Cornerback Concerns

CHAPEL HILL, N.C. – If North Carolina intends to capitalize on its high preseason expectations and make some noise in the ACC Coastal Division this fall, new faces must emerge at cornerback to provide adequate depth at the defense's most volatile position.

At first glance, the Tar Heels' 2007 pass defense statistics look solid, if not impressive. Their 207.25 yards allowed per game ranked second to Clemson in the ACC and 27th nationally.

But a closer look at the numbers reveal that North Carolina's 130.11 pass efficiency defense rating ranked 11th in the ACC and 74th nationally. UNC's 11 interceptions tied for 3rd least (Duke, Virginia) in conference play, only in front of N.C. State (10) and Georgia Tech (5). And it should also be noted that only three of those interceptions can be attributed to the cornerback position.

Head coach Butch Davis indicated following Saturday's scrimmage that while red-shirt sophomore and returning starter Kendric Burney (50 tackles, 4.5 tackles for loss, one interception) has solidified one of the cornerback spots, the other position is still up for grabs.

"[Other than Burney], all of the rest of them are basically unknown commodities," Davis said. "Jordan Hemby has never really ever played in a game and Johnny [White] and Richie [Rich] are new to the position so they're battling to compete… Right now, we're still a ways from naming starters."

One name missing from the equation is Charles Brown (59 tkl, 5 tfl, 2 int), who started nine games at either cornerback or nickel back in 2007. The sophomore landed wrong on his left ankle during 1-on-1 drills only days into training camp, and had been sidelined until Saturday.

"[Saturday] was his actual first full practice in almost a week," said Davis, who added that Brown was working at 75-80 percent. "So hopefully as he gets back into the mix, he'll be competing with the rest of those guys to start."

There have been some positives to surface within the experienced unit.

"If there's been one really right spot with our corners in the struggle to figure out who the starters are going to be, [it's that] they have tackled really well," Davis said. "Johnny White had some outstanding tackles [on Saturday]. Richie Rich has had some good tackles. Jordan Hemby is not very big – probably weighs 185 – but he's very, very fast and he will come up and put his face mask on the ball. I would say that at least two of the fumbles that were forced were caused by the secondary tackling."

The Tar Heels are in desperate need for someone to step up and secure this glaring hole in the secondary, and one player that has emerged from the shadows has been red-shirt sophomore Tavorris Jolly.
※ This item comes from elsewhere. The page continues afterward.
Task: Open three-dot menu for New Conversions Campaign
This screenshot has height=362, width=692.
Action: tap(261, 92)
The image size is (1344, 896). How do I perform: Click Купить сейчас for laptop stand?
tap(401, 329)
"Tavorris is one of those players that maybe the light is coming on," Davis said. "Sometimes, guys kind of languish in a little bit of ambiguity early in their career, not knowing exactly how to compete and what to do and what it takes to win. He's had a nice camp. So silently, he's kind of put himself in that mix."
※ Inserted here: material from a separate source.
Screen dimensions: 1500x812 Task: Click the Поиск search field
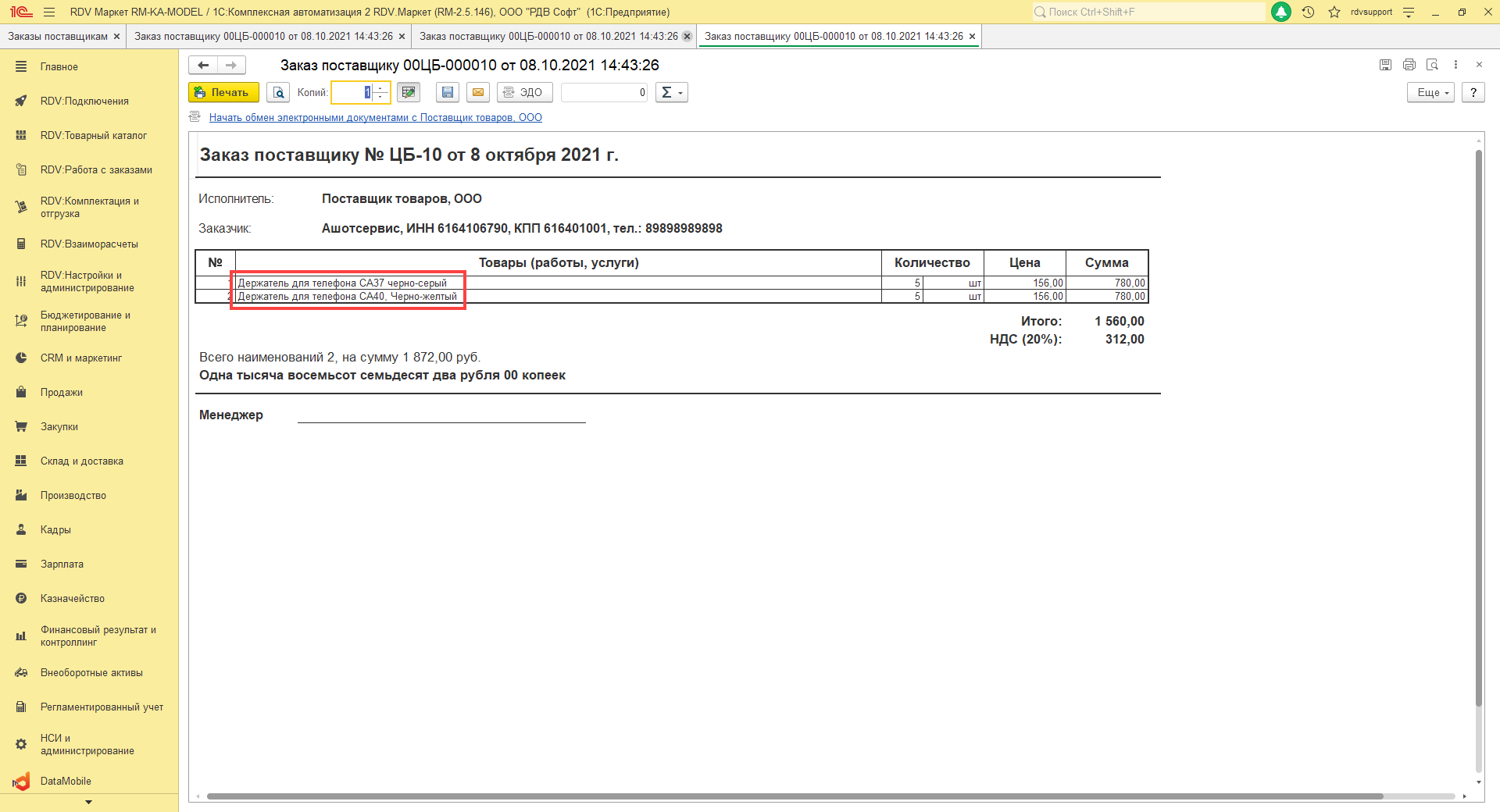[x=1148, y=12]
Starting free safety Deunta Williams agreed with his head coach's sentiments during his post-scrimmage interview.

"I think T. Jolly has done a great job of coming up and playing," Williams said. "I was talking to [offensive coordinator John] Shoop today about guys that were stepping up – [Jolly] and Johnny White, and Jordan Hemby as well. Coach Davis talks a lot of junk for Jordan, so he makes Jordan have to back it up out there sometimes."

Williams also praised White's 4.34 40 speed – tops on the team – in making his offseason transition from running back less daunting.

"If he gets his hands on you, then you're not going to escape him because he's faster than you," Williams said. "So it's just a fact of him being so physical and that he demands receivers to make a move. He's still got a couple of things that he has to tweak, but we all do… You can't coach speed and you can't account for it sometimes, so if he lunges out when he's trying to jam someone, they may beat him off the ball, but he has the ability to catch back up with them."

The scary part for the Tar Heels is that, unlike all of the other position groups, help is not immediately in the recruiting pipeline. Red-shirt freshman Brian Gupton is a talented but raw prospect that joined the oft-injured LeCount Fantroy as the only cornerback recruits in UNC's 2007 recruiting class, and the Tar Heels did not even sign one CB prospect last February.

In other words, North Carolina will have to make due with what they have, and it's quite certain that opposing defenses will test the cornerbacks early and often when the regular season arrives in less than two weeks.